The cornerstone of evolutionary theory is that there is no God, or that if He exists, He merely started everything off, perhaps giving some divine guidance along the way, but that natural processes have accounted for the formation, and deformation of life as we know it. Evolution is more than just a way of explaining natural processes. It claims that life can arise from non-life, that mutations can be beneficial and be passed to offspring in such a way as to promote the development of new and better versions of themselves, and that this process has been in place for billions of years. Evolution claims that we are all the product of dumb luck (evolutionists would word it ‘chance’, but it’s the same).

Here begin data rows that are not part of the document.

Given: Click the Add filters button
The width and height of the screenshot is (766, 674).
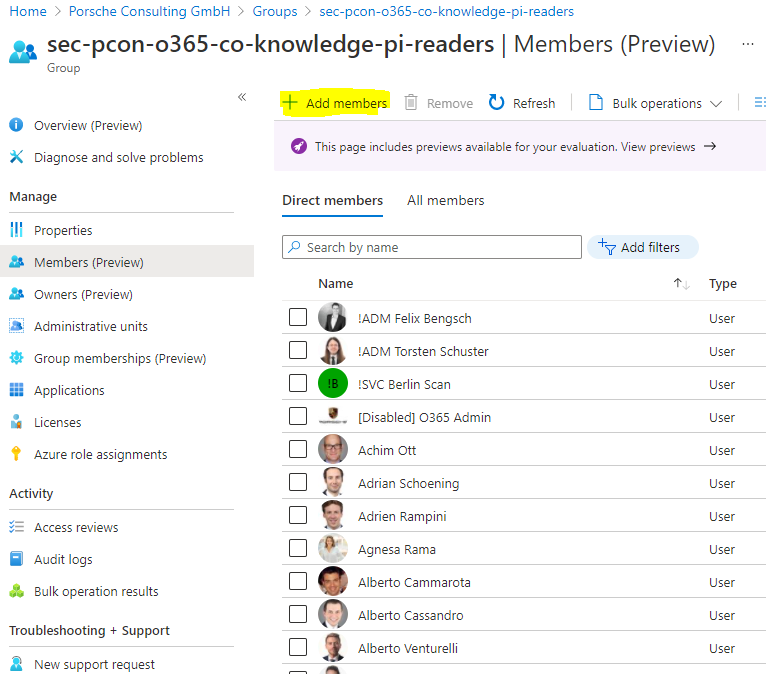Looking at the screenshot, I should coord(642,247).
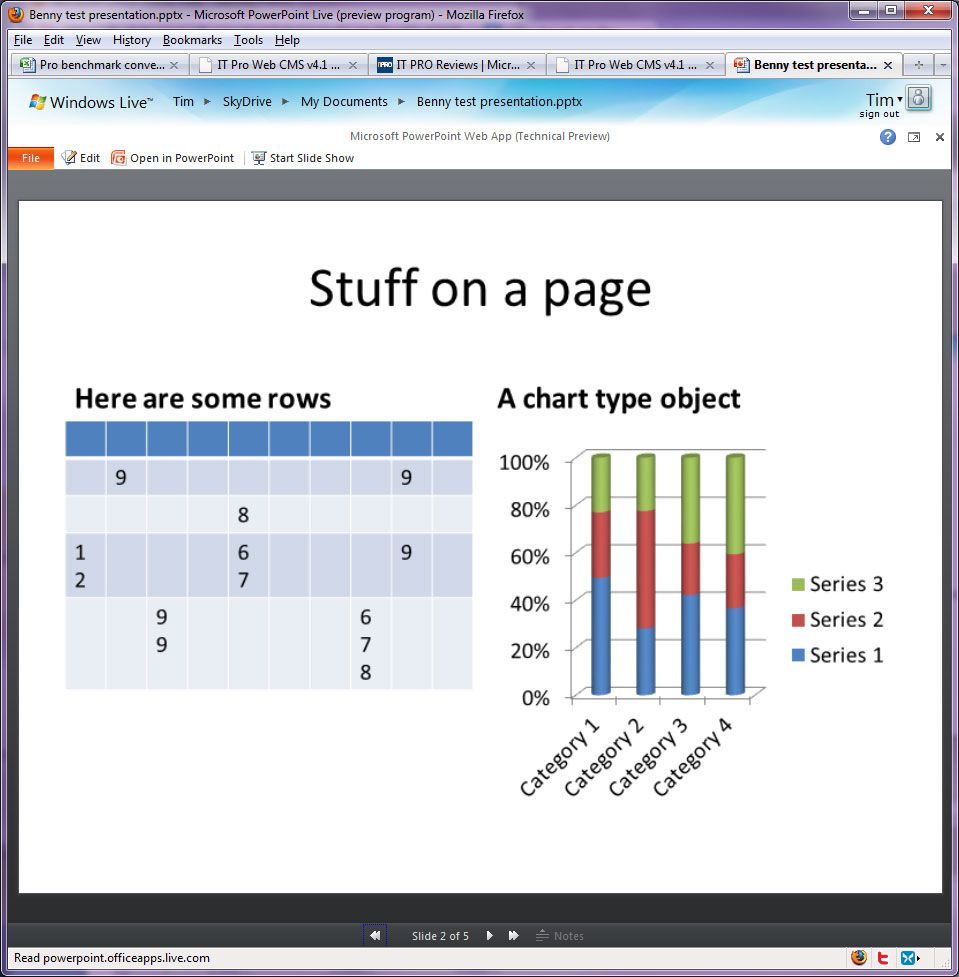Open the Twitter icon in the status bar
Image resolution: width=959 pixels, height=977 pixels.
(883, 958)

Besides the incredible mathematical improbabilities of every mutation as we see it now having begun with chance interactions of chemicals in some primordial ooze spawning the first form of ‘life’, evolution and its proponents have other bizarre realities to contend with. A prime example is the supposed age of the universe. Based on current estimated rates of expansion, these scientists can claim to calculate the initial time of the universe’s ‘big bang’ at approximately 10-12 billion years ago. Since there are stars 10 billion light-years away, they say, and light travels at a more-or-less constant speed, the light we are seeing now from those stars was first started that many years ago (minus a slight adjustment for the fact that the universe is apparently expanding).

However, if the light we are seeing from these incredibly distant stars is in fact that old, why are we seeing stars near the end of their life spans? Light arriving from those distant objects should show the state of stars near the beginning of their existence, not the end. Yet, the light we are now observing coming from these distant stars, constellations, and galaxies is ‘old’. We should be seeing the early stages of galactic formation, and should be observing more and more stars in an on-going fashion.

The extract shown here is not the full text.